# szenes



## LeBro

Jó napot kívánok!

I would like to ask for your help to clarfiy, i.e. to what _szenes _here refers to in the following sentence:

E némajátékkal kölcsönösen elmondtuk egymásnak, hogy az ügyletet nyélbe ütöttük, most már csak a forma kedvéért akadékoskodott a _szenes_.

As far as I know it means "coaly". So does it refer to the man with whom the protagonist "nyélbe ütött az ügyletet" and who now pro forma "akadékoskodik" with the protagonist?

That is, does it mean "szenes ember" (the man covered with coal dust)?

Original from I. Örkény, _Néhány Perc Külpolitika_.

Köszönöm szépen a válaszókat!


----------



## francisgranada

LeBro said:


> That is, does it mean "szenes ember" (the man covered with coal dust)?


_Szenes _or _szenes ember_ could mean also the person that delivers or supplies coal to the customers  (that use the coal for heating the house).

(From the linguistical point of wiev, _szenes _is an adjective from _szén (coal)_, so it can have various meanings according to the context ....)


----------



## LeBro

francisgranada said:


> _Szenes _or _szenes ember_ could mean also the person that delivers or supplies coal to the customers (that use the coal for heating the house).



Yes, I couldn't think of it : the coal dealer 

The protagonist finds him in a külvárosi pincében. Maybe that's where he (szenes) seemingly deals with selling coals but no more detail is given in the story as to what kind of a pince it is.

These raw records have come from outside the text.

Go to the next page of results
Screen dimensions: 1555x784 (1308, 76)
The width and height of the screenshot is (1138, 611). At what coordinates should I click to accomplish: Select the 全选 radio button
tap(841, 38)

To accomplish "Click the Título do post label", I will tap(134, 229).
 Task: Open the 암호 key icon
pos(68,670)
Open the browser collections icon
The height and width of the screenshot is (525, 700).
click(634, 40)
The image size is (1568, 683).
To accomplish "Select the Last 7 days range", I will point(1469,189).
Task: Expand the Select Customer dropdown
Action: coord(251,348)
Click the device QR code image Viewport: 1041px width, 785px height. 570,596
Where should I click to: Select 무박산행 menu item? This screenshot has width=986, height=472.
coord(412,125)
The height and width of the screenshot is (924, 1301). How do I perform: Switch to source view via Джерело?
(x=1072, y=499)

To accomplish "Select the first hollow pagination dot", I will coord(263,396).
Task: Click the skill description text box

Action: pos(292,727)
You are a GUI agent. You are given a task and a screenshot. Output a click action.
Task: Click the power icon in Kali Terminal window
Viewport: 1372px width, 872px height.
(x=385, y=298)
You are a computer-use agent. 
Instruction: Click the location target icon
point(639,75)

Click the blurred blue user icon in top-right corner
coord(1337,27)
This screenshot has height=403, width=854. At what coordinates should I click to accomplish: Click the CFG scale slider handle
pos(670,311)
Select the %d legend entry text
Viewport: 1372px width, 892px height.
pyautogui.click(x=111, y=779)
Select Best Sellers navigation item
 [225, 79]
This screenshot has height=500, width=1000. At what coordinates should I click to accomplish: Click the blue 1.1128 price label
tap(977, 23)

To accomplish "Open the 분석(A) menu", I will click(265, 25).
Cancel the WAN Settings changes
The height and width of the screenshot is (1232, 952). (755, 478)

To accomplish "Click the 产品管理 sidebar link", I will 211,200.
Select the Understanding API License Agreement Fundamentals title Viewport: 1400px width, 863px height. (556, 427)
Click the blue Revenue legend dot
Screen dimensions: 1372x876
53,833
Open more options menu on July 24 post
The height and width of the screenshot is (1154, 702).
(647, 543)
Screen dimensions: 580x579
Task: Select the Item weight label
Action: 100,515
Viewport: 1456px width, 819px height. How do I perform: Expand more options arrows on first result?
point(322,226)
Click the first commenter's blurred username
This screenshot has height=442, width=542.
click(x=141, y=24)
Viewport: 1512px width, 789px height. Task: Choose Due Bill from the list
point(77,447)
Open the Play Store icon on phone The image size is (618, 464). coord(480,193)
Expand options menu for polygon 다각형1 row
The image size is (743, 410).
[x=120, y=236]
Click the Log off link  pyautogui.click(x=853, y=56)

Thank you, @francisgranada!



> (From the linguistical point of wiev, _szenes _is an adjective from _szén (coal)_, so it can have various meanings according to the context ....)



Unfortunately, the context doesn't provide much clue, at least to me


----------



## francisgranada

LeBro said:


> Unfortunately, the context doesn't provide much clue, at least to me


Unfortunately I have not read Örkény's _Néhány Perc Külpolitika . _Perhaps he used this word in some other, figurative meaning ...


----------



## AndrasBP

LeBro said:


> Maybe that's where he (szenes) seemingly deals with selling coals but *no more detail is given in the story as to what kind of a pince it is*.


It's obvious if you have the right cultural background. 
The first paragraph of the story is about "tüzelés", which means "coal/wood heating", so it's a "szenespince" (coal cellar) without a doubt.


----------



## LeBro

AndrasBP said:


> The first paragraph of the story is about "tüzelés", which means "coal/wood heating", so it's a "szenespince" (coal cellar) without a doubt.



 You are right! There already was a clue about the pince even in the very first sentence which I seemed to have forgotten about, i.e. "Már végigjártam a környék _tüzelőtelepeit_..." I should have thought of it . Thanks for drawing my attenion to it.


----------



## Zsanna

I don't think that keeping coal/wood in a 'cellar' (or shed) is a Hungarian specificity. Anywhere (in Europe, at least) where people have to store material for heating in the winter, it is a usual the place.


----------



## AndrasBP

Zsanna said:


> I don't think that keeping coal/wood in a 'cellar' (or shed) is a Hungarian specificity.


I didn't mean to suggest that. I just thought it might be less common in Turkey, where winters are milder.


----------



## Fredsky

Agreeing with francisgranada: szenes = szenet hozó ember, szénkereskedö, "akinek a szén a biznisze". Similar: jeges, kocsis, szekeres, betonos, etc.


----------